- _WHAT NEEDS TO BE DONE_
Every entry should be duplicated verbatim, and no picture may appear in the copy.
-------- SUPPLIED RECORDS
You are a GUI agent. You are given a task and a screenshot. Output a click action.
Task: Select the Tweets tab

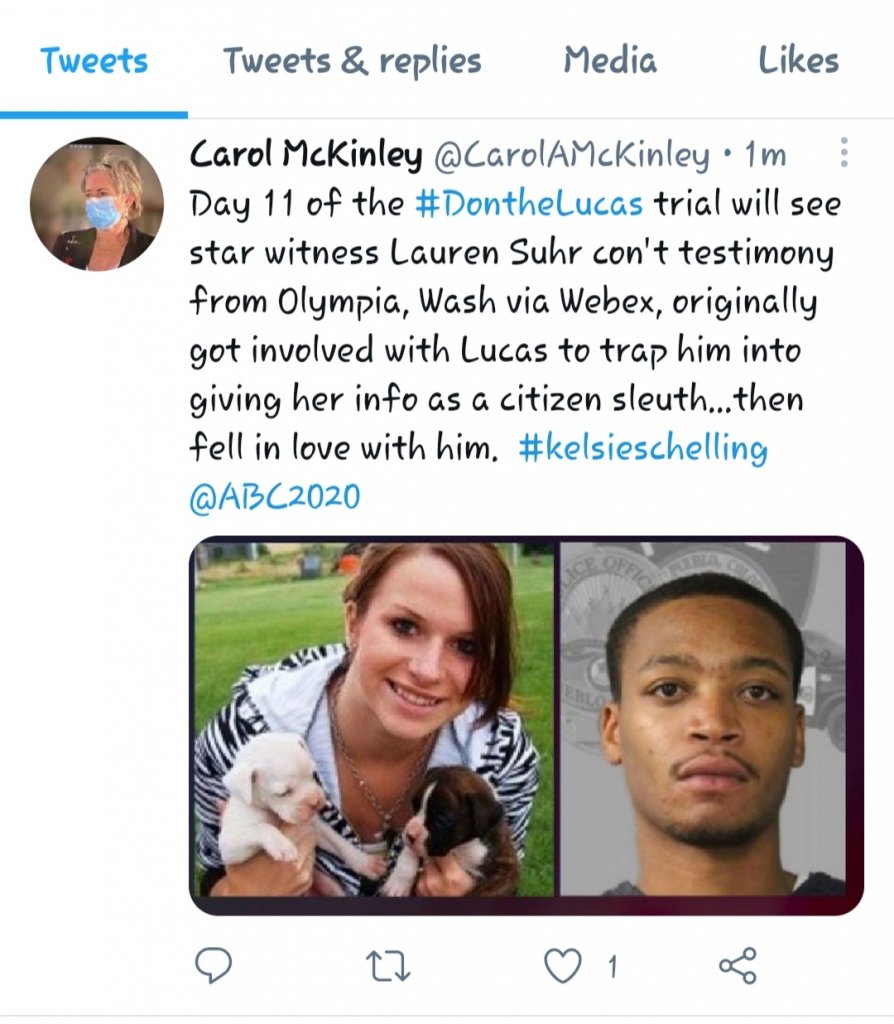(94, 61)
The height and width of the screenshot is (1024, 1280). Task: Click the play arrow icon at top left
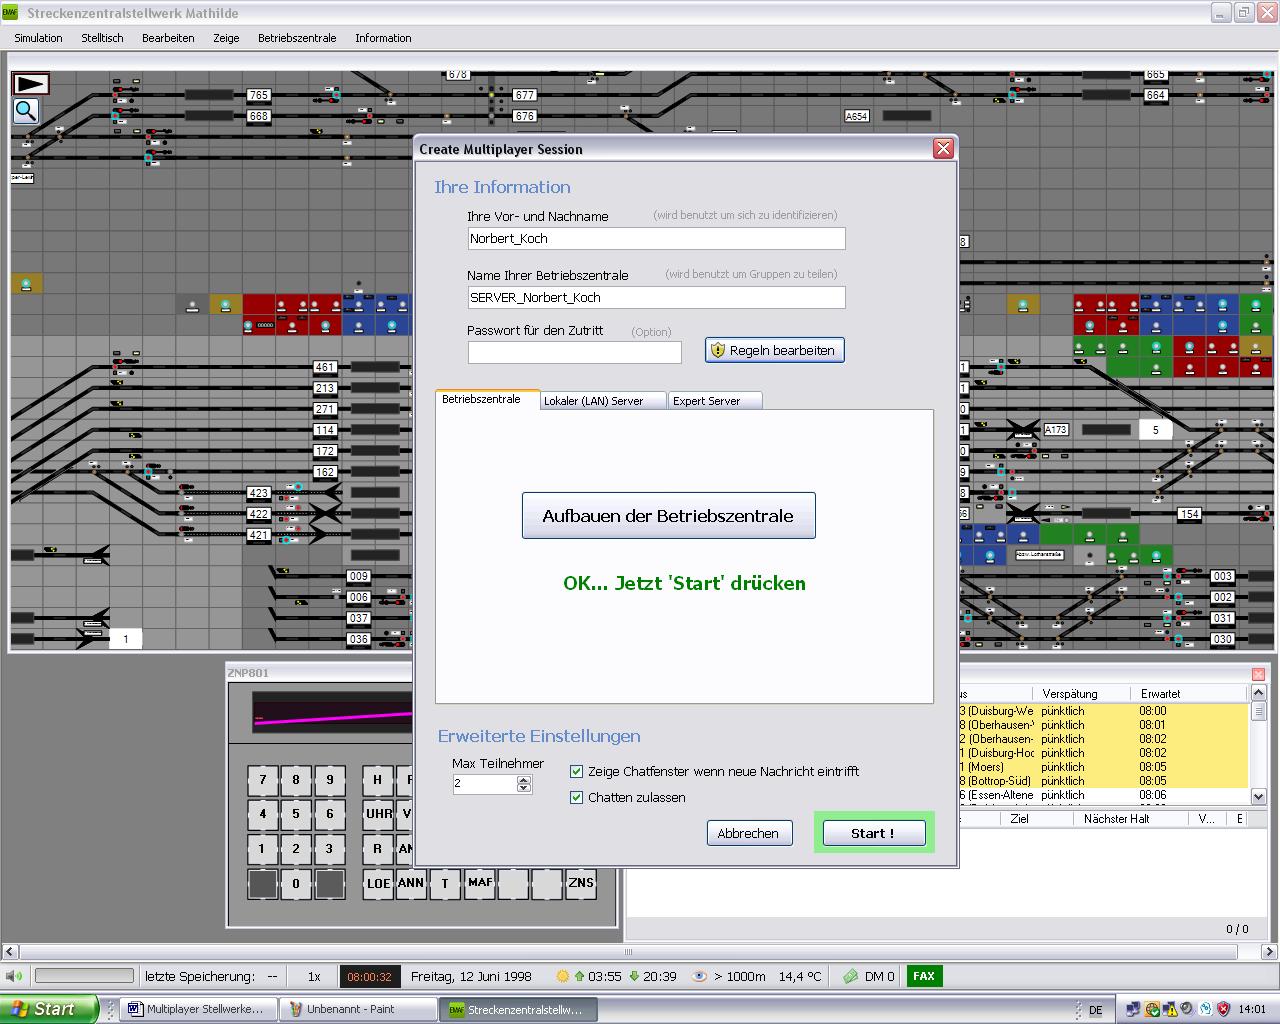pyautogui.click(x=30, y=84)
----------------
- _SOLUTION TO THE PROBLEM_
You are a GUI agent. You are given a task and a screenshot. Output a click action.
Task: Select the Tweets tab

(94, 61)
The height and width of the screenshot is (1024, 1280). Task: Click the play arrow icon at top left
pyautogui.click(x=30, y=84)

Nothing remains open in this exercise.